They told us education was the key. They told us if we studied hard, graduated, and played by the rules, we’d succeed. But in 2025, far too many Black college graduates are waking up to a brutal truth: the system is still rigged — and excellence isn’t enough.
Black students are more likely to borrow for college and graduate with $25,000 more in student debt than white peers, according to the Brookings Institution. And four years after earning a degree, nearly half owe more than they initially borrowed. Meanwhile, Black graduates ages 22–27 face an unemployment rate of 10.6%, almost double that of their white counterparts.
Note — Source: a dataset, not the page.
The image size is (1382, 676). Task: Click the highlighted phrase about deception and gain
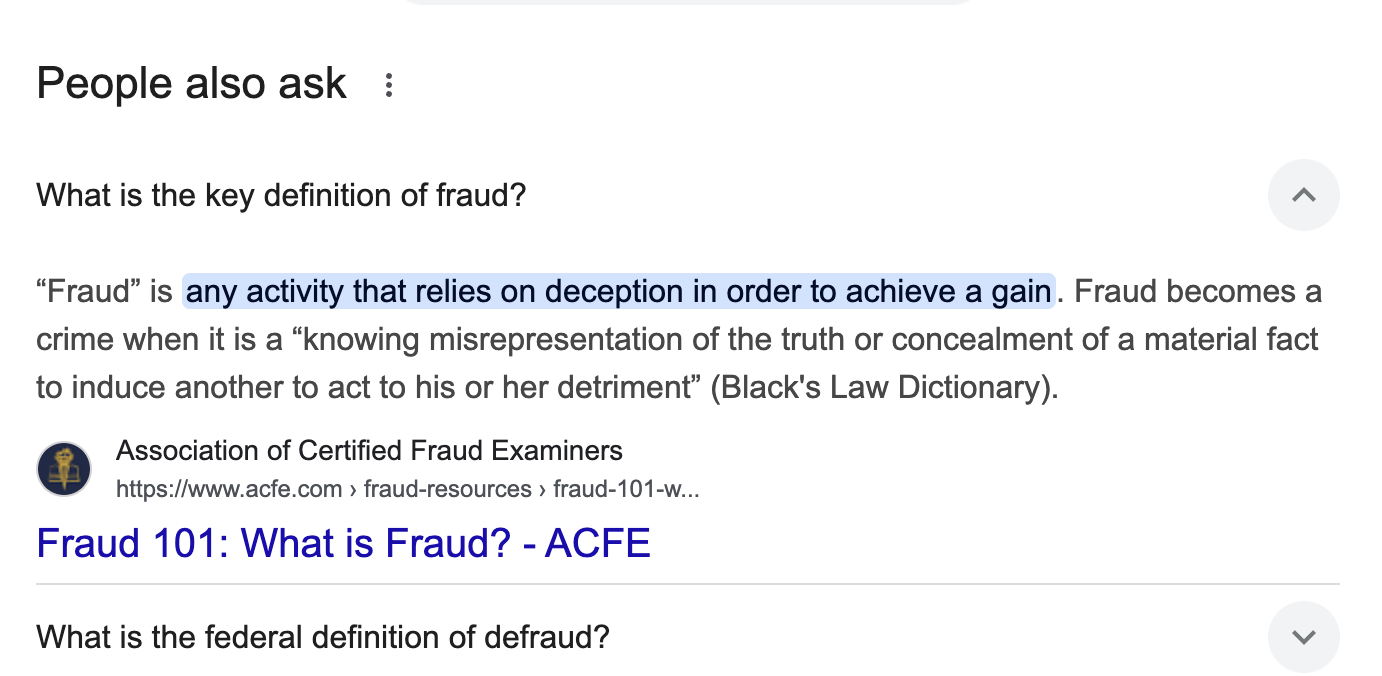[618, 292]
And let’s not forget the silent crisis: we were never taught how to build wealth. No courses on taxes, credit, side hustles, investing, or ownership. Just theory and outdated job-seeking advice — in a world that values connections, capital, and tech skills over credentials.
It’s not just unfair. It’s economic sabotage.
But here’s what must change:
Make financial literacy and entrepreneurship mandatory in high school and college — especially at HBCUs.
Cancel or reduce student debt for graduates from historically disadvantaged backgrounds.
Create pipeline programs with paid internships, job placement, and mentorship — not empty diversity promises.
Hold corporations accountable for racial hiring gaps, and demand transparency in pay and promotion data.
Black excellence isn’t the problem — the system is. Until we teach our youth how to make a living, not just earn a degree, we’ll keep dressing for success with nowhere to go.
It’s time to rewrite the rules — and this time, make them work for us.